Administration: dexrazoxane must be given intravenously within 6 hours of extravasation detection. The standard regimen is once daily for 3 consecutive days, dosed at 1,000 mg/m2 on days 1 and 2, and 500 mg/m2 on day 3, infused over 1 to 2 hours each day. DMSO (dimethyl sulfoxide) should NOT be used concurrently with dexrazoxane, it reduces its effectiveness.

Delay in initiating dexrazoxane beyond 6 hours significantly reduces its efficacy. Early identification and escalation are essential.

Hyaluronidase for Vinca Alkaloid and Other Extravasations

Hyaluronidase is an enzyme that degrades hyaluronic acid in the extracellular matrix, facilitating drug dispersal and reabsorption. It is used to manage extravasation from vinca alkaloids, taxanes, and other non-anthracycline agents where dispersal (rather than localization) is the goal.

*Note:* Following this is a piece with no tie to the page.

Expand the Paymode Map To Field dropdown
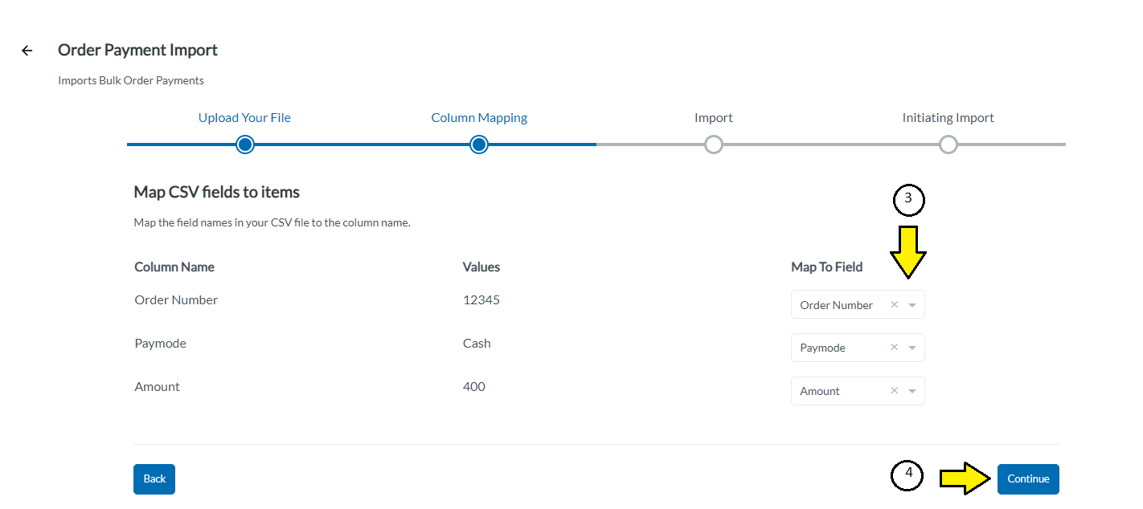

Standard dosing: 150 to 300 units subcutaneously, injected in multiple small aliquots (typically 0.1 to 0.2 mL per injection) clockwise around the perimeter of the extravasation site, as soon as possible after extravasation is detected. Warm compresses should be applied following hyaluronidase injection.

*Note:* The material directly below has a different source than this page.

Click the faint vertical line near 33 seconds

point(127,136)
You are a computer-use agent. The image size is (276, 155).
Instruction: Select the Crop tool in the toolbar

Sodium Thiosulfate for Mechlorethamine and Cisplatin Extravasation

Sodium thiosulfate neutralizes the DNA-alkylating activity of mechlorethamine (nitrogen mustard) through a chemical reaction that converts the drug to a less toxic metabolite. It is administered both topically and subcutaneously around the extravasation site. For mechlorethamine, a 1/6 molar solution (4 mL sodium thiosulfate 10% + 6 mL sterile water) is injected around the area. Topical application of DMSO has also been used for cisplatin extravasation, though the evidence base is weaker than for dexrazoxane in anthracycline injuries.

What Are the Steps for Managing an IV Infiltration or Extravasation?

Stop the infusion immediately. Do not remove the cannula yet.
Aspirate: using the existing cannula, aspirate as much of the extravasated fluid as possible through the cannula before removing it. Do not flush the line.
Remove the cannula, after aspiration is complete or yields nothing further.
Estimate the volume extravasated and identify the drug. Both are needed for documentation and to determine antidote dosing.
Mark the perimeter of the affected area with a skin marker pen. This allows serial assessment of whether the area is expanding or resolving.
Apply the appropriate thermal treatment based on the drug class (cold for anthracyclines and alkylating agents; warm for vinca alkaloids and non-vesicant infiltration).
Administer pharmacological antidote if indicated. For anthracycline extravasation, contact oncology or pharmacy immediately to initiate dexrazoxane within the 6-hour window.
Elevate the affected extremity above heart level.
Reassess the site every 15 to 30 minutes initially, then hourly. Look for expansion of the affected area, blistering, skin color changes (blanching or darkening), and patient-reported pain levels.
Notify the physician and consider plastic surgery or wound care consultation for large-volume vesicant extravasation, any extravasation with visible tissue blanching or blistering, or lack of improvement within 24 hours.
Document fully (see below) and initiate follow-up per facility protocol.

How Should Extravasation Be Documented?

Thorough documentation is both a clinical and medicolegal requirement. The extravasation event record should include:

Date and time the extravasation was detected
Anatomical location of the IV site and description of the affected area (size in centimeters, appearance, skin integrity)
Signs and symptoms at the time of detection: swelling, redness, blanching, pain score, blistering
Drug name, concentration, and estimated volume extravasated
Time the infusion was stopped
Volume aspirated through the cannula before removal
Thermal treatment applied: type (warm/cold), duration, frequency
Pharmacological antidotes administered: drug name, dose, route, time, and who administered
Physician notification: time, name, and instructions given
Patient education provided: explanation of event, signs to report, follow-up instructions
Reassessment findings at each subsequent check

Many facilities use a standardized extravasation incident form that captures all required fields. Where no standard form exists, document in the nursing notes in a structured format covering each of the above elements. Complete documentation protects both the patient and the clinician.